> _Information given_

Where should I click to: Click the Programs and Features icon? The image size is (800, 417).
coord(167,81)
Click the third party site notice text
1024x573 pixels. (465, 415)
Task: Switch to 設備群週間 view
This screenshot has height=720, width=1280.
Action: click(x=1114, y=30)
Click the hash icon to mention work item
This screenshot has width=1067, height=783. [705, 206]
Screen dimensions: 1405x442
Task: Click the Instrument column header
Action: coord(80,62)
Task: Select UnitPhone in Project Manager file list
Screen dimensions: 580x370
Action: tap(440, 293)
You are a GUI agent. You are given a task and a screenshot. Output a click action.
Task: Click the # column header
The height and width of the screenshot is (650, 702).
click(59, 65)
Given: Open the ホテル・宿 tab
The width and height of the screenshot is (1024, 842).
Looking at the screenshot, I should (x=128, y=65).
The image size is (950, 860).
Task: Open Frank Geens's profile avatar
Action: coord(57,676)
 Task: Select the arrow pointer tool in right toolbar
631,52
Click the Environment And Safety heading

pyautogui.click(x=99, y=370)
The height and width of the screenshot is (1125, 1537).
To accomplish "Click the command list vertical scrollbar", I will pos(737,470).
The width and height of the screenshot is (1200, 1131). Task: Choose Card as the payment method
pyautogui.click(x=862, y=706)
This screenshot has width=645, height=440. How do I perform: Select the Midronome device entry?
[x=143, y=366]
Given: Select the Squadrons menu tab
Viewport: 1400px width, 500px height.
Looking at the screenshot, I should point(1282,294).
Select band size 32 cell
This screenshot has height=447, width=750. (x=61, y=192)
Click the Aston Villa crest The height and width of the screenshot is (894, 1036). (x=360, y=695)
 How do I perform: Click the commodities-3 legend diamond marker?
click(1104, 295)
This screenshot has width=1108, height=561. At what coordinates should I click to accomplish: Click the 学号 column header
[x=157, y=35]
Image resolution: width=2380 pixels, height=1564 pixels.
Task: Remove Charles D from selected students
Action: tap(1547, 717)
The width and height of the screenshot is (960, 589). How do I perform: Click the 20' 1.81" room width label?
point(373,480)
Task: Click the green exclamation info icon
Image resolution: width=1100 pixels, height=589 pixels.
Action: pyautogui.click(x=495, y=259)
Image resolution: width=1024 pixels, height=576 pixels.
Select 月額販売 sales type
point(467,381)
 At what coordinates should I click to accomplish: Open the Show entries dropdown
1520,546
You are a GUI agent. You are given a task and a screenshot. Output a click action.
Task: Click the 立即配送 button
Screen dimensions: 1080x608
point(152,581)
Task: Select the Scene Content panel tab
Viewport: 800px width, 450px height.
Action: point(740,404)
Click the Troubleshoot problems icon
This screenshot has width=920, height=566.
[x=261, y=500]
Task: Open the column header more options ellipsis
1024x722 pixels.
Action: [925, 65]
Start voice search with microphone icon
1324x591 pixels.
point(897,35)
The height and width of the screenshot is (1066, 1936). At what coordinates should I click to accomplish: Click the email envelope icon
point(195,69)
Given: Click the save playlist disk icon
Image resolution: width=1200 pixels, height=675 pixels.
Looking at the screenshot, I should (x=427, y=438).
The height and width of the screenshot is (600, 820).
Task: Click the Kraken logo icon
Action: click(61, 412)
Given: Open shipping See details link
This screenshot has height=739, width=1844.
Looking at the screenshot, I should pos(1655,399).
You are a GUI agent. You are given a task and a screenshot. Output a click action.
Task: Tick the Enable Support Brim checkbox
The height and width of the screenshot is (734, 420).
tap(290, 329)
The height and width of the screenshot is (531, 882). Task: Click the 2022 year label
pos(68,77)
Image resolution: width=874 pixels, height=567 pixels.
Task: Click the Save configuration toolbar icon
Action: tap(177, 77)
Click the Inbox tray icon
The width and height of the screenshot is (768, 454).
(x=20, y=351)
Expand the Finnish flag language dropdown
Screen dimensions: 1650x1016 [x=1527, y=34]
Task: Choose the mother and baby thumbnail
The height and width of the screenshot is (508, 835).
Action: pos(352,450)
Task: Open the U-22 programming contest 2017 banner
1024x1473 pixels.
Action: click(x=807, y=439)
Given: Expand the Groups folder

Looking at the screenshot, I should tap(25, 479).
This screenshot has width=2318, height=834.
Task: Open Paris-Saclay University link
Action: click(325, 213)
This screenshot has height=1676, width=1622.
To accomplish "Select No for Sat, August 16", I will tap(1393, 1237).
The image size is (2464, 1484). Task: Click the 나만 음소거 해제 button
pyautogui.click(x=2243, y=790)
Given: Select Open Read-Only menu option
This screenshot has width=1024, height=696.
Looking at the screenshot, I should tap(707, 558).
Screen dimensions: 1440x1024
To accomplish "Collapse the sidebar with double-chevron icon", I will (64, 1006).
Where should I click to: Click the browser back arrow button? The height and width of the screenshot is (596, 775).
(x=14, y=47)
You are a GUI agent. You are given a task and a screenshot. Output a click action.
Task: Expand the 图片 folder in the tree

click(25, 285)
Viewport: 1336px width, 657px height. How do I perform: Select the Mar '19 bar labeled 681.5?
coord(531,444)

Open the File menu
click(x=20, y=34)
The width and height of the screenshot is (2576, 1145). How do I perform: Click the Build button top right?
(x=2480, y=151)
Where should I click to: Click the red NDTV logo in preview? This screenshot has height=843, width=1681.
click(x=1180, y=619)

> _Activity_
Take every line from the one containing "The height and width of the screenshot is (531, 882)." to the end of the listing and output it exactly, with nothing else.

> _Response for this exercise_
The height and width of the screenshot is (531, 882). Task: Click the 2022 year label
pos(68,77)
Image resolution: width=874 pixels, height=567 pixels.
Task: Click the Save configuration toolbar icon
Action: tap(177, 77)
Click the Inbox tray icon
The width and height of the screenshot is (768, 454).
(x=20, y=351)
Expand the Finnish flag language dropdown
Screen dimensions: 1650x1016 [x=1527, y=34]
Task: Choose the mother and baby thumbnail
The height and width of the screenshot is (508, 835).
Action: pos(352,450)
Task: Open the U-22 programming contest 2017 banner
1024x1473 pixels.
Action: click(x=807, y=439)
Given: Expand the Groups folder

Looking at the screenshot, I should tap(25, 479).
This screenshot has width=2318, height=834.
Task: Open Paris-Saclay University link
Action: click(325, 213)
This screenshot has height=1676, width=1622.
To accomplish "Select No for Sat, August 16", I will tap(1393, 1237).
The image size is (2464, 1484). Task: Click the 나만 음소거 해제 button
pyautogui.click(x=2243, y=790)
Given: Select Open Read-Only menu option
This screenshot has width=1024, height=696.
Looking at the screenshot, I should tap(707, 558).
Screen dimensions: 1440x1024
To accomplish "Collapse the sidebar with double-chevron icon", I will (64, 1006).
Where should I click to: Click the browser back arrow button? The height and width of the screenshot is (596, 775).
(x=14, y=47)
You are a GUI agent. You are given a task and a screenshot. Output a click action.
Task: Expand the 图片 folder in the tree

click(25, 285)
Viewport: 1336px width, 657px height. How do I perform: Select the Mar '19 bar labeled 681.5?
coord(531,444)

Open the File menu
click(x=20, y=34)
The width and height of the screenshot is (2576, 1145). How do I perform: Click the Build button top right?
(x=2480, y=151)
Where should I click to: Click the red NDTV logo in preview? This screenshot has height=843, width=1681.
click(x=1180, y=619)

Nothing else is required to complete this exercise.